Lax WiFi Security At WeWork Leaves All Of Its Members Vulnerable To Cyberattacks
The hits just keep on coming for WeWork: Now even its WiFi is under scrutiny for poor oversight.
The coworking arm and central business of The We Company prides itself on digital connectivity, but its WiFi networks fail basic security standards of the internet for businesses, Fast Company and CNET report.
One of those failures may be its WiFi password, which may be the same across all of its locations, and which Fast Company said "regularly appeared on lists of the worst passwords that anyone can possibly choose." It also appears in plain text on WeWork's app for members.
Bisnow rents office space at six WeWork locations across the country and has visited several more, and like Fast Company and CNET, could not find an instance when the WiFi network had a different name or password. The password has been in use for at least four years in a Financial District location in New York, a WeWork member's employee told CNET.
In 2015, that employee noticed that he could easily see files and drives of other computers and devices in the workspace. He brought his concerns about the lack of security to the attention of WeWork staff, who responded with indifference, CNET reports.
The We Company declined to comment on whether the password is the same in every location, citing the quiet period before its initial public offering. A spokesperson responded with a general statement on its cybersecurity:
"WeWork takes the security and privacy of our members seriously and we are committed to protecting our members from digital and physical threats," the statement read. "In addition to our standard WeWork network, we offer members the option to elect various enhanced security features, such as a private VLAN, a private SSID or a dedicated end-to-end physical network stack."

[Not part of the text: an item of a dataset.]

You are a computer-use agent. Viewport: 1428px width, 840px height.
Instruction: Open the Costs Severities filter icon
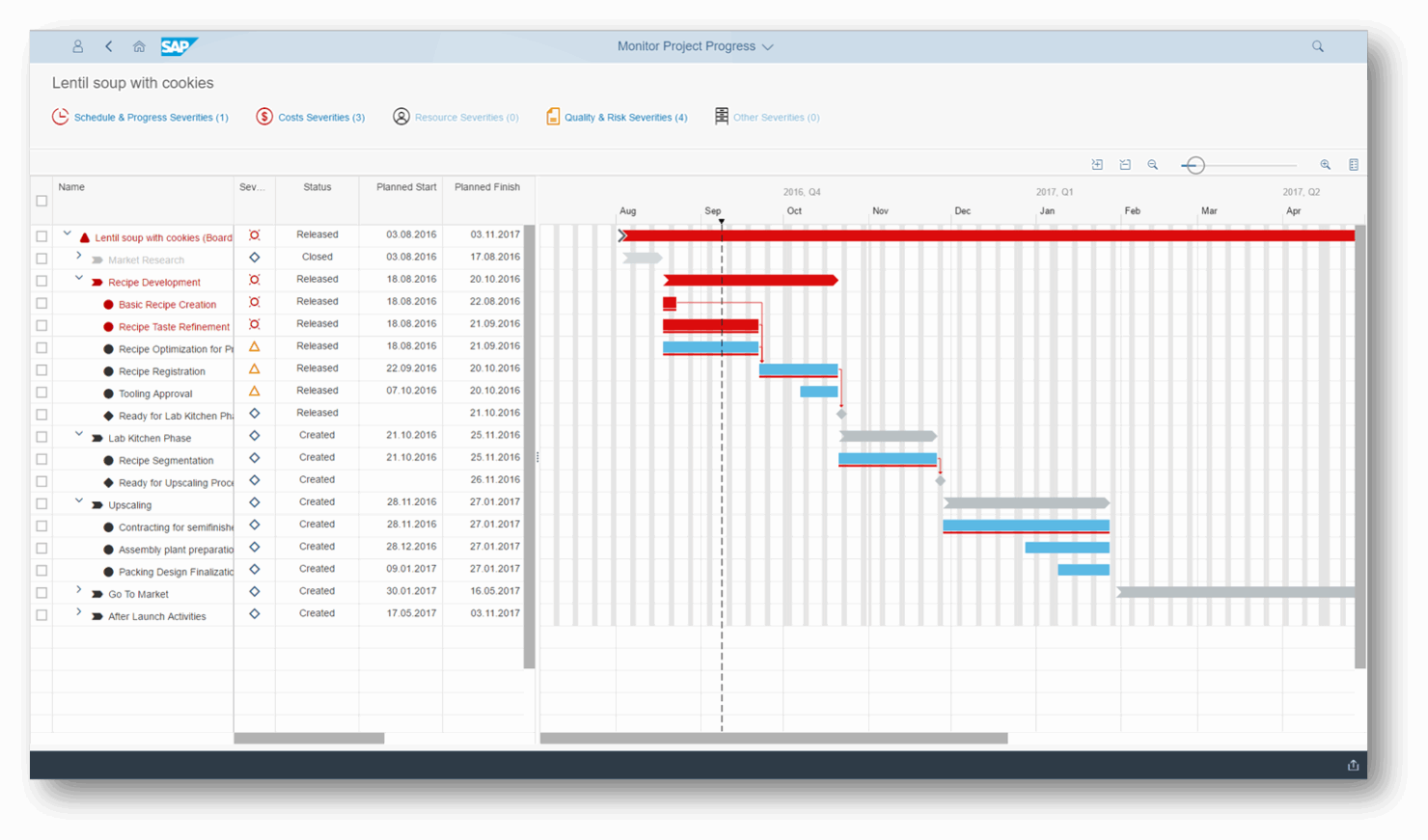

The option for added security costs $195/month with a $250 setup fee, Fast Company reports. Without it, WeWork members connect to a WPA2 network, a setup common on home routers that allows anyone with the password to decrypt files from nearby computers, according to the Wi-Fi Alliance, the organization that sets industry WiFi standards.
If WeWork's networks were to become compromised, the damage could extend beyond its membership. Sensitive documents and private contracts between WeWork member companies and outside business partners are, in at least some cases, easily viewable within the local network, CNET reports.
The revelations about WeWork's security issues come as part of an avalanche of bad publicity that began when The We Company filed a prospectus for its initial public offering. Concerns ranged from the company's prodigious outflow of capital and opaque accounting to the eyebrow-raising behavior of co-founder and CEO Adam Neumann.
The We Company's most recent valuation as a private company was $47B earlier this year, driven by billions of dollars from Japanese investment firm SoftBank. As the company opened its books, potential public investors' reaction was so negative that the company reportedly planned to slash its valuation to less than $15B before the IPO was shelved indefinitely.